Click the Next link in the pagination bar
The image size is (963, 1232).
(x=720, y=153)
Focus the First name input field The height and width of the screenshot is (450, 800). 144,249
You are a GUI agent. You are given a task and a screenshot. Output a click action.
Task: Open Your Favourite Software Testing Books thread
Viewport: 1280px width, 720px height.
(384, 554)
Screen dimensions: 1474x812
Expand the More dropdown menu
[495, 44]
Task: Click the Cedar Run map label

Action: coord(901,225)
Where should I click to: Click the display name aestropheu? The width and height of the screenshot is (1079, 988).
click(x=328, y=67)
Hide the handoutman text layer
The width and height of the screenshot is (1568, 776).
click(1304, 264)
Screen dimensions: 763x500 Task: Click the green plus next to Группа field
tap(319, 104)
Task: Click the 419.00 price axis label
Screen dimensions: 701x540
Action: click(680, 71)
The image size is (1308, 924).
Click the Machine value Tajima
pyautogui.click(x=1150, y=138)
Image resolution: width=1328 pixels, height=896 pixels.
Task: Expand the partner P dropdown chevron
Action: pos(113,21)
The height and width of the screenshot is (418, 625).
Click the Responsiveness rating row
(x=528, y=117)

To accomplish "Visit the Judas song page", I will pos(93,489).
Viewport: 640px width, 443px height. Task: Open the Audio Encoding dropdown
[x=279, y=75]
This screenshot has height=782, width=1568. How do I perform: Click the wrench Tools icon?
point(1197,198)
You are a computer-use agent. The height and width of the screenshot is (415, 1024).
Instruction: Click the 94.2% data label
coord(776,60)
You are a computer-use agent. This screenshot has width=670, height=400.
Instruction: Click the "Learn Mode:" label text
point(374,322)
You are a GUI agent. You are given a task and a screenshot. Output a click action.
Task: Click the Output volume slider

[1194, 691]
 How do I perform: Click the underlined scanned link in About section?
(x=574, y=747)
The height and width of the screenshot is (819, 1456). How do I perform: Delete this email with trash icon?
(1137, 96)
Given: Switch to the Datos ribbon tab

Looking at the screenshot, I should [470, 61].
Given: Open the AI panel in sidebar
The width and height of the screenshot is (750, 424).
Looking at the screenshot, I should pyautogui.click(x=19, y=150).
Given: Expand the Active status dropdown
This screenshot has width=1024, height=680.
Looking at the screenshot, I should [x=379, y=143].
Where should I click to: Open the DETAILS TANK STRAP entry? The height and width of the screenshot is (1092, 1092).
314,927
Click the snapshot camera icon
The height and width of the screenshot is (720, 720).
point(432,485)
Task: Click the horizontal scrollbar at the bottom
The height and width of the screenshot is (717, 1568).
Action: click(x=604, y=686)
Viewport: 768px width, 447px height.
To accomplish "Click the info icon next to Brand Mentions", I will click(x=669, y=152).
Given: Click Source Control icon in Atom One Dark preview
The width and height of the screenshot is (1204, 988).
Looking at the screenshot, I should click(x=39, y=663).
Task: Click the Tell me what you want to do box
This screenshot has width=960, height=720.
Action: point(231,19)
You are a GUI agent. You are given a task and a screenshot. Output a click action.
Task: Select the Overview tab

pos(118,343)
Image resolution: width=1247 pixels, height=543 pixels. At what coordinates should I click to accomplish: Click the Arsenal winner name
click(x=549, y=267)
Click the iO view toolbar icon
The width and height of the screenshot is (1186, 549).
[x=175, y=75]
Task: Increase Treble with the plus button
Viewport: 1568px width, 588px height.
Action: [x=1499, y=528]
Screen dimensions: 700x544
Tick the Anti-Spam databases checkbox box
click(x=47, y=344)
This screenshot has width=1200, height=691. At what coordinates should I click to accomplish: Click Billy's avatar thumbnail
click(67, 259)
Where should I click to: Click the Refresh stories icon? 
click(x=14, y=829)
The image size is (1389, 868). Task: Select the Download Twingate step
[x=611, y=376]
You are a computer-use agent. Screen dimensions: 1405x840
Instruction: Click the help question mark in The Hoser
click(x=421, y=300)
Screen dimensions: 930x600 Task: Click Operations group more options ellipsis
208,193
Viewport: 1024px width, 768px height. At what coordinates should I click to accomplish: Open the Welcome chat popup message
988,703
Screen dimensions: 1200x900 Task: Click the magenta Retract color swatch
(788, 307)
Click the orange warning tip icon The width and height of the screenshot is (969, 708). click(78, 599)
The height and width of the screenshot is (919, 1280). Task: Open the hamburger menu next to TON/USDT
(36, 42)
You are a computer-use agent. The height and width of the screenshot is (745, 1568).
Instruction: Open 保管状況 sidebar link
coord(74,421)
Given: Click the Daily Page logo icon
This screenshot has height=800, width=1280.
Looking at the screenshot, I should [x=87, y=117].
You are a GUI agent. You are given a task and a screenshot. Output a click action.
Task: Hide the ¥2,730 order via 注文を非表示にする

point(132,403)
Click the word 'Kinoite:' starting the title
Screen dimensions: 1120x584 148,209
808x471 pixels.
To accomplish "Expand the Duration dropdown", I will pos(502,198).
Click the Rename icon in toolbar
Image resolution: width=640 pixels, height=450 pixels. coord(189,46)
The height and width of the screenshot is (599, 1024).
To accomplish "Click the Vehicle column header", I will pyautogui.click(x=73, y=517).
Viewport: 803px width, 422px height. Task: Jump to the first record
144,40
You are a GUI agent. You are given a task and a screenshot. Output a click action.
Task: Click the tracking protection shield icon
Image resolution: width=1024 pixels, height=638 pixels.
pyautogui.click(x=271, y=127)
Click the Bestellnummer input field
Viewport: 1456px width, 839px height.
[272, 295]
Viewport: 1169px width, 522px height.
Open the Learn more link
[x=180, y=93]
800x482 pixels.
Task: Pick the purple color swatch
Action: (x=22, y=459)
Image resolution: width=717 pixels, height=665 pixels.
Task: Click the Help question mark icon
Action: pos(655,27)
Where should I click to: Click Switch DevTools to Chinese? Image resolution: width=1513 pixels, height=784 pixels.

> **Stated goal**:
Reproduce every line of the records above without changing anything.

> **Complete answer**:
Click the Next link in the pagination bar
The image size is (963, 1232).
(x=720, y=153)
Focus the First name input field The height and width of the screenshot is (450, 800). 144,249
You are a GUI agent. You are given a task and a screenshot. Output a click action.
Task: Open Your Favourite Software Testing Books thread
Viewport: 1280px width, 720px height.
(384, 554)
Screen dimensions: 1474x812
Expand the More dropdown menu
[495, 44]
Task: Click the Cedar Run map label

Action: coord(901,225)
Where should I click to: Click the display name aestropheu? The width and height of the screenshot is (1079, 988).
click(x=328, y=67)
Hide the handoutman text layer
The width and height of the screenshot is (1568, 776).
click(1304, 264)
Screen dimensions: 763x500 Task: Click the green plus next to Группа field
tap(319, 104)
Task: Click the 419.00 price axis label
Screen dimensions: 701x540
Action: click(680, 71)
The image size is (1308, 924).
Click the Machine value Tajima
pyautogui.click(x=1150, y=138)
Image resolution: width=1328 pixels, height=896 pixels.
Task: Expand the partner P dropdown chevron
Action: pos(113,21)
The height and width of the screenshot is (418, 625).
Click the Responsiveness rating row
(x=528, y=117)

To accomplish "Visit the Judas song page", I will pos(93,489).
Viewport: 640px width, 443px height. Task: Open the Audio Encoding dropdown
[x=279, y=75]
This screenshot has height=782, width=1568. How do I perform: Click the wrench Tools icon?
point(1197,198)
You are a computer-use agent. The height and width of the screenshot is (415, 1024).
Instruction: Click the 94.2% data label
coord(776,60)
You are a computer-use agent. This screenshot has width=670, height=400.
Instruction: Click the "Learn Mode:" label text
point(374,322)
You are a GUI agent. You are given a task and a screenshot. Output a click action.
Task: Click the Output volume slider

[1194, 691]
 How do I perform: Click the underlined scanned link in About section?
(x=574, y=747)
The height and width of the screenshot is (819, 1456). How do I perform: Delete this email with trash icon?
(1137, 96)
Given: Switch to the Datos ribbon tab

Looking at the screenshot, I should [470, 61].
Given: Open the AI panel in sidebar
The width and height of the screenshot is (750, 424).
Looking at the screenshot, I should pyautogui.click(x=19, y=150).
Given: Expand the Active status dropdown
This screenshot has width=1024, height=680.
Looking at the screenshot, I should [x=379, y=143].
Where should I click to: Open the DETAILS TANK STRAP entry? The height and width of the screenshot is (1092, 1092).
314,927
Click the snapshot camera icon
The height and width of the screenshot is (720, 720).
point(432,485)
Task: Click the horizontal scrollbar at the bottom
The height and width of the screenshot is (717, 1568).
Action: click(x=604, y=686)
Viewport: 768px width, 447px height.
To accomplish "Click the info icon next to Brand Mentions", I will click(x=669, y=152).
Given: Click Source Control icon in Atom One Dark preview
The width and height of the screenshot is (1204, 988).
Looking at the screenshot, I should click(x=39, y=663).
Task: Click the Tell me what you want to do box
This screenshot has width=960, height=720.
Action: point(231,19)
You are a GUI agent. You are given a task and a screenshot. Output a click action.
Task: Select the Overview tab

pos(118,343)
Image resolution: width=1247 pixels, height=543 pixels. At what coordinates should I click to accomplish: Click the Arsenal winner name
click(x=549, y=267)
Click the iO view toolbar icon
The width and height of the screenshot is (1186, 549).
[x=175, y=75]
Task: Increase Treble with the plus button
Viewport: 1568px width, 588px height.
Action: [x=1499, y=528]
Screen dimensions: 700x544
Tick the Anti-Spam databases checkbox box
click(x=47, y=344)
This screenshot has width=1200, height=691. At what coordinates should I click to accomplish: Click Billy's avatar thumbnail
click(67, 259)
Where should I click to: Click the Refresh stories icon? 
click(x=14, y=829)
The image size is (1389, 868). Task: Select the Download Twingate step
[x=611, y=376]
You are a computer-use agent. Screen dimensions: 1405x840
Instruction: Click the help question mark in The Hoser
click(x=421, y=300)
Screen dimensions: 930x600 Task: Click Operations group more options ellipsis
208,193
Viewport: 1024px width, 768px height. At what coordinates should I click to accomplish: Open the Welcome chat popup message
988,703
Screen dimensions: 1200x900 Task: Click the magenta Retract color swatch
(788, 307)
Click the orange warning tip icon The width and height of the screenshot is (969, 708). click(78, 599)
The height and width of the screenshot is (919, 1280). Task: Open the hamburger menu next to TON/USDT
(36, 42)
You are a computer-use agent. The height and width of the screenshot is (745, 1568).
Instruction: Open 保管状況 sidebar link
coord(74,421)
Given: Click the Daily Page logo icon
This screenshot has height=800, width=1280.
Looking at the screenshot, I should [x=87, y=117].
You are a GUI agent. You are given a task and a screenshot. Output a click action.
Task: Hide the ¥2,730 order via 注文を非表示にする

point(132,403)
Click the word 'Kinoite:' starting the title
Screen dimensions: 1120x584 148,209
808x471 pixels.
To accomplish "Expand the Duration dropdown", I will pos(502,198).
Click the Rename icon in toolbar
Image resolution: width=640 pixels, height=450 pixels. coord(189,46)
The height and width of the screenshot is (599, 1024).
To accomplish "Click the Vehicle column header", I will pyautogui.click(x=73, y=517).
Viewport: 803px width, 422px height. Task: Jump to the first record
144,40
You are a GUI agent. You are given a task and a screenshot. Output a click action.
Task: Click the tracking protection shield icon
Image resolution: width=1024 pixels, height=638 pixels.
pyautogui.click(x=271, y=127)
Click the Bestellnummer input field
Viewport: 1456px width, 839px height.
[272, 295]
Viewport: 1169px width, 522px height.
Open the Learn more link
[x=180, y=93]
800x482 pixels.
Task: Pick the purple color swatch
Action: (x=22, y=459)
Image resolution: width=717 pixels, height=665 pixels.
Task: Click the Help question mark icon
Action: pos(655,27)
Where should I click to: Click Switch DevTools to Chinese? Image resolution: width=1513 pixels, height=784 pixels.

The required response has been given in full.